#### EXERCISE GOAL
Arrange the lines of the rows from the line containing "You are a computer-use agent." through the end of the rows, inclusive, as a Markdown table with the columns n and Line, skipping any blank lines. Leave the pictures out.

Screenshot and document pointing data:
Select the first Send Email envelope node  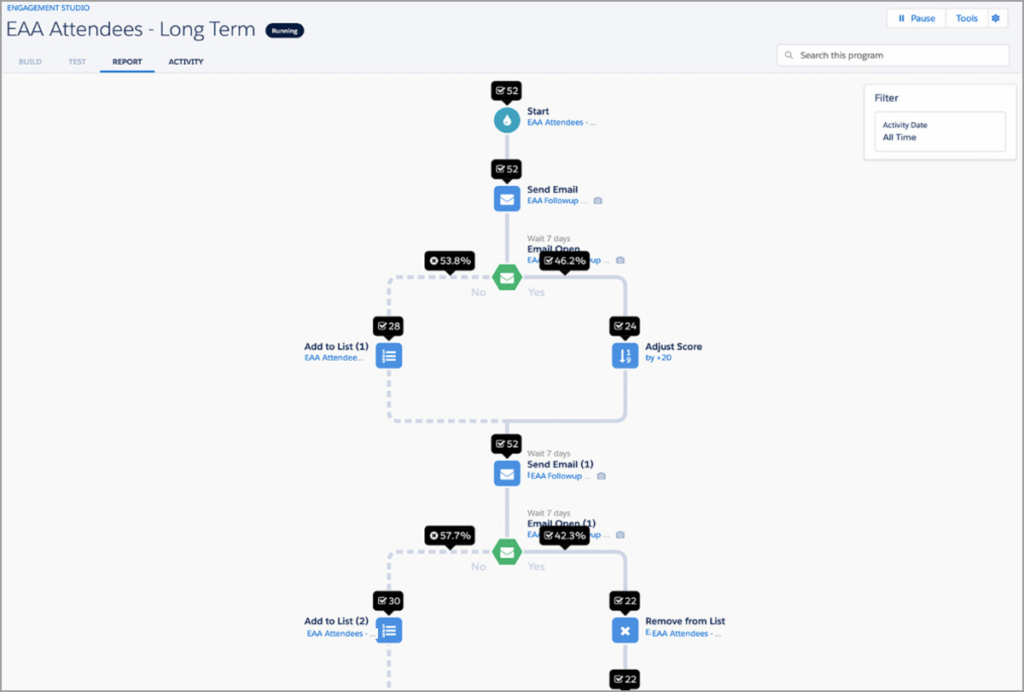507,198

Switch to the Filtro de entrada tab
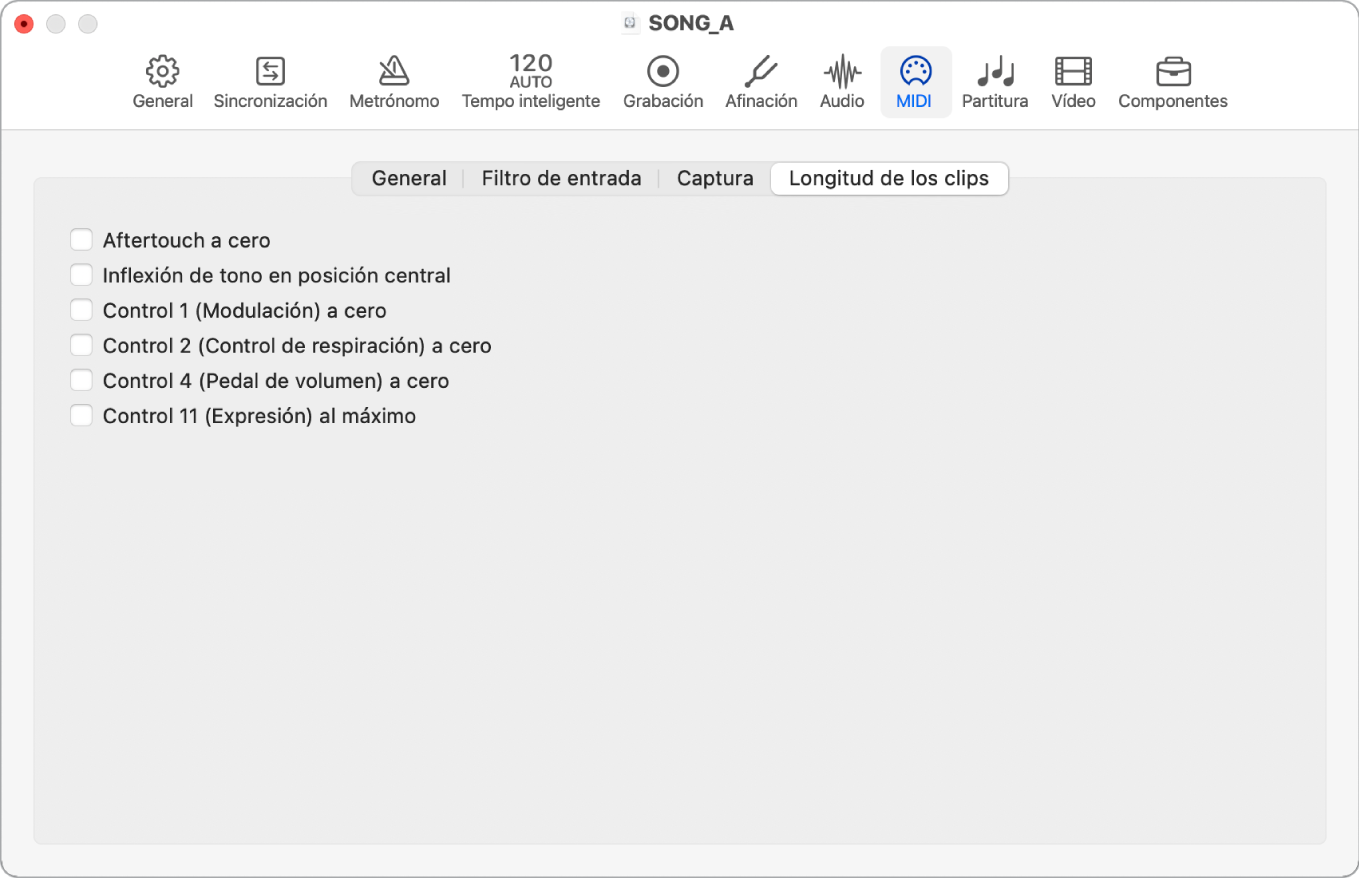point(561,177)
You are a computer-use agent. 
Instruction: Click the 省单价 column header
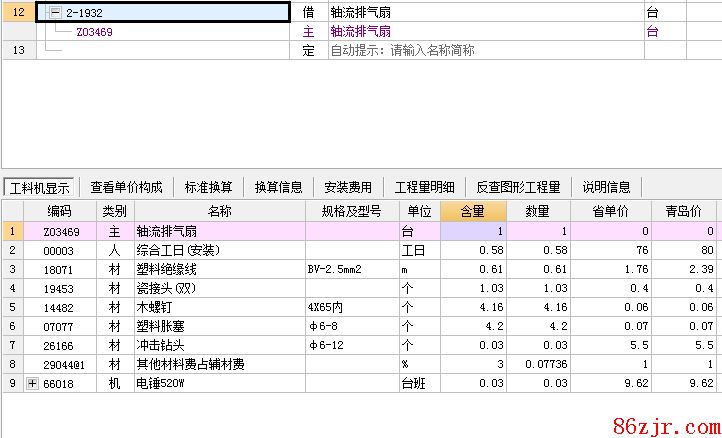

#### THE ANSWER
| n | Line |
|---|---|
| 1 | You are a computer-use agent.  |
| 2 | Instruction: Click the 省单价 column header |